▶ [Exercise details]: Rewrite the part that opens with the line containing "You are a computer-use" and closes with the line containing "click(479, 176)", both lines included, and reproduce every line of it, requests too. Multiply each coordinate in the answers by 2.1 and round to whole numbers, halves up.
# Start of Provided data
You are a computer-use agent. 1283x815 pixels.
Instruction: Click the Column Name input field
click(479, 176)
# End of Provided data
# Start of Provided data
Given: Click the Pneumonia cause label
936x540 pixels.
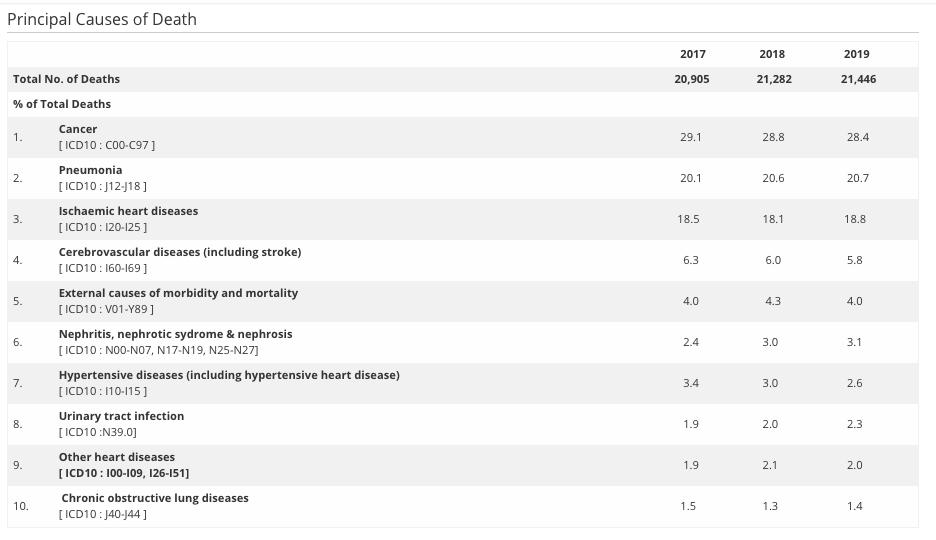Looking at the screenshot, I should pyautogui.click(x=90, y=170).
# End of Provided data
# Start of Provided data
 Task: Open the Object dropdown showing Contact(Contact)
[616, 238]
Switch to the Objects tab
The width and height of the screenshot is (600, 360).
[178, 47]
# End of Provided data
▶ [Response]:
You are a computer-use agent. 1283x815 pixels.
Instruction: Click the Column Name input field
click(1006, 370)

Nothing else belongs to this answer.